• _STATED TASK_
Please return every line of the items below that contains the word "This", copying each line in full.

• _TASK DATA_
# # #

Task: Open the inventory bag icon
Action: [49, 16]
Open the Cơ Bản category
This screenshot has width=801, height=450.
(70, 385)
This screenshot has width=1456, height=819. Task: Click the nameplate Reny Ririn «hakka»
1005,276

# # #

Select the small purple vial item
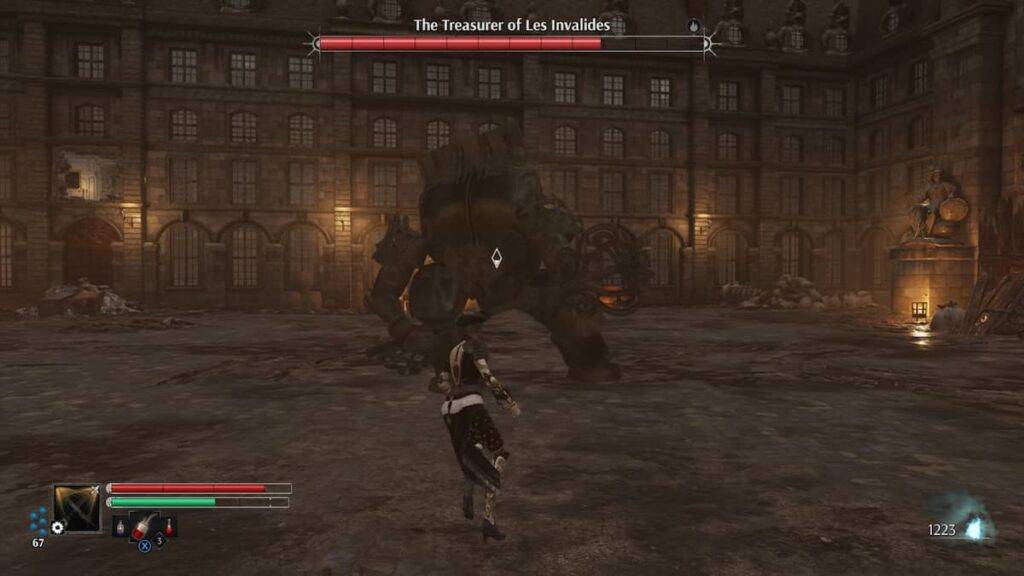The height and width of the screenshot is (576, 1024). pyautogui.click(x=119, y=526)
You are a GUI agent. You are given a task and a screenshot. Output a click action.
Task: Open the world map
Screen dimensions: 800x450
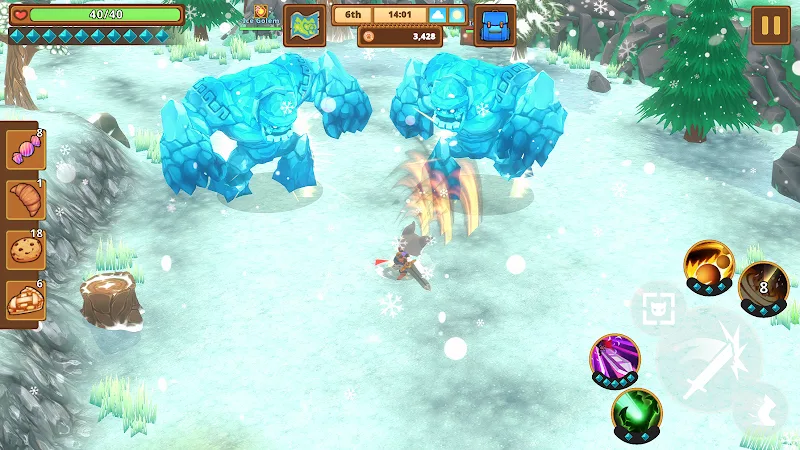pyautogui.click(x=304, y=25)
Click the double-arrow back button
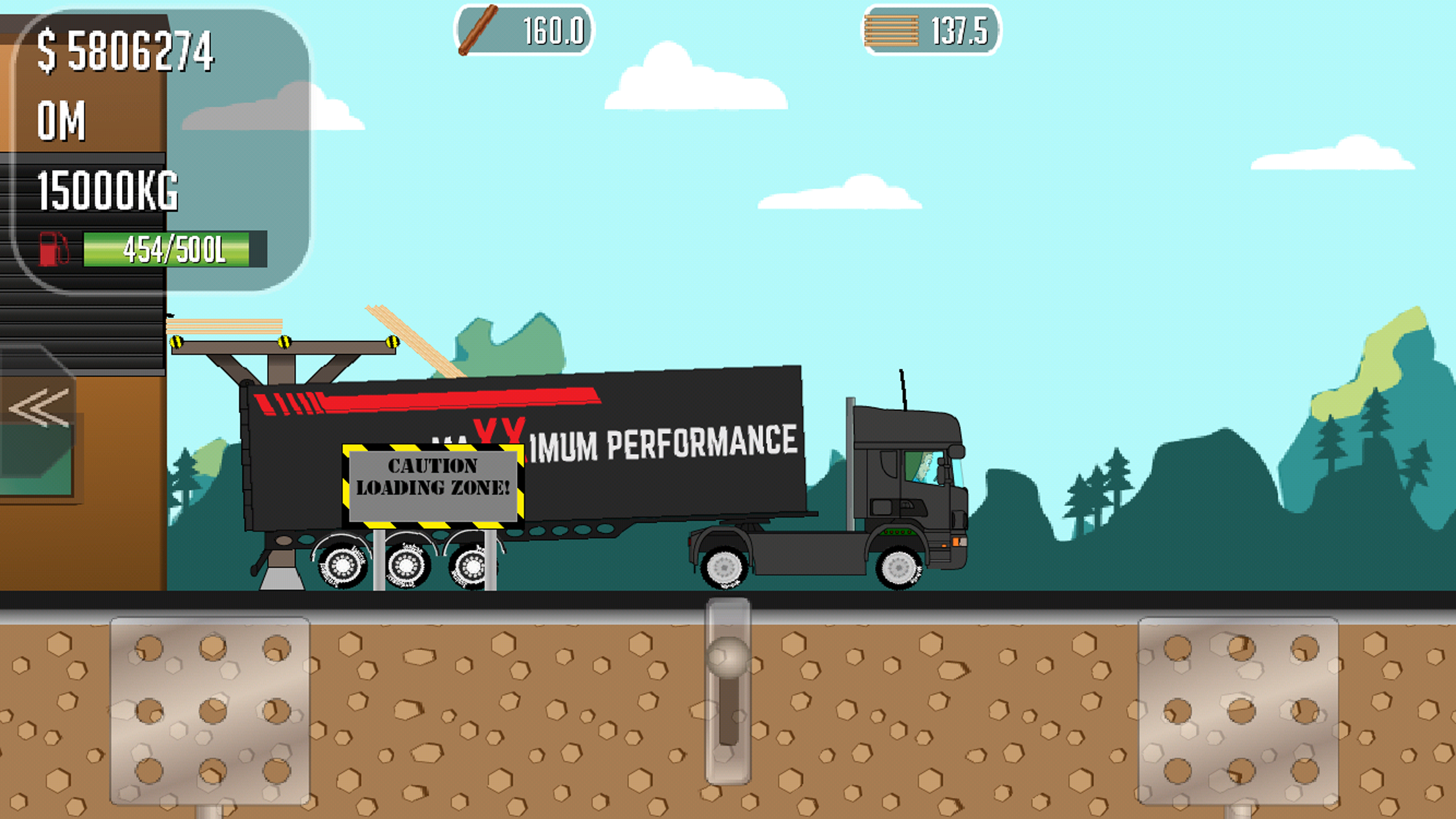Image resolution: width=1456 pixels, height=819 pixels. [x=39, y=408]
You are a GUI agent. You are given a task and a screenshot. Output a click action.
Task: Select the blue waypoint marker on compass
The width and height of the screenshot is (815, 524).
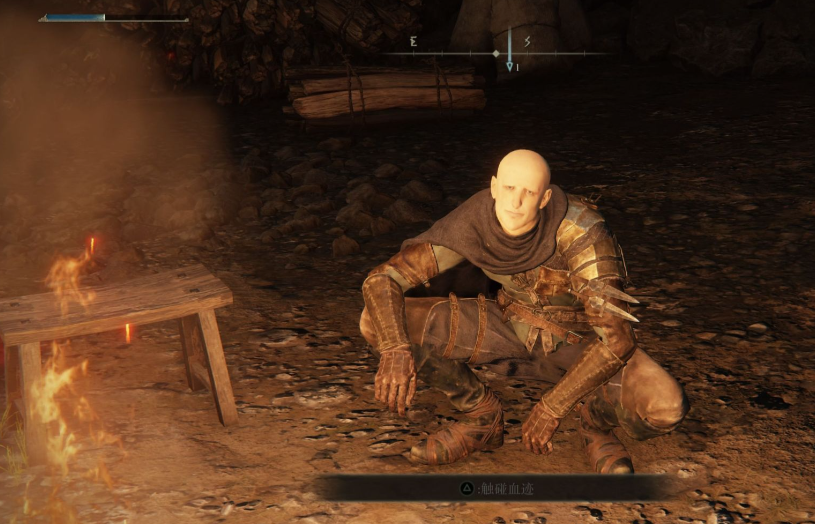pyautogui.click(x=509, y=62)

# # #

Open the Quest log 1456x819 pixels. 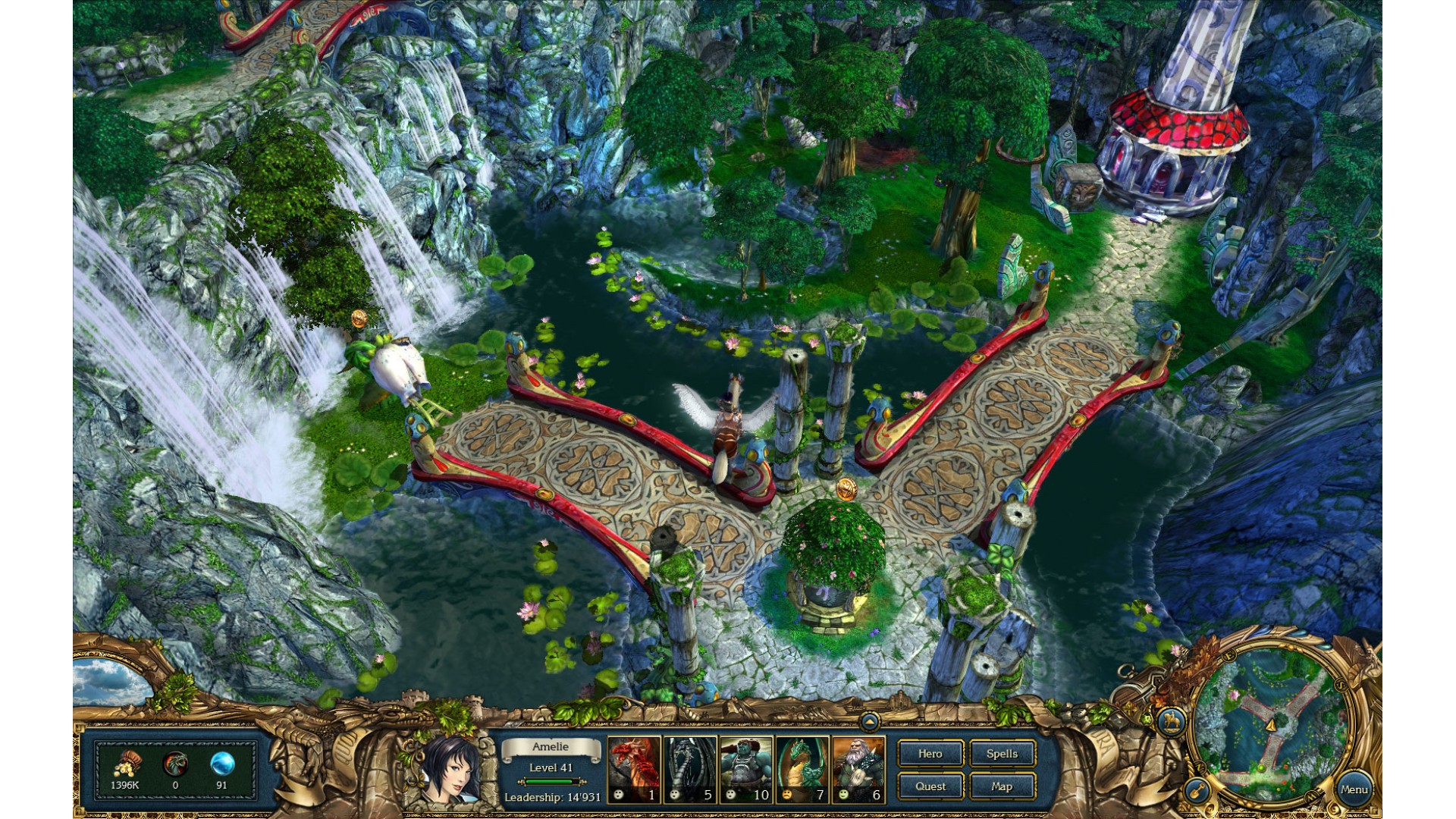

# # #

• _REPLY_
This screenshot has width=801, height=450.
This screenshot has width=1456, height=819. Task: Click the nameplate Reny Ririn «hakka»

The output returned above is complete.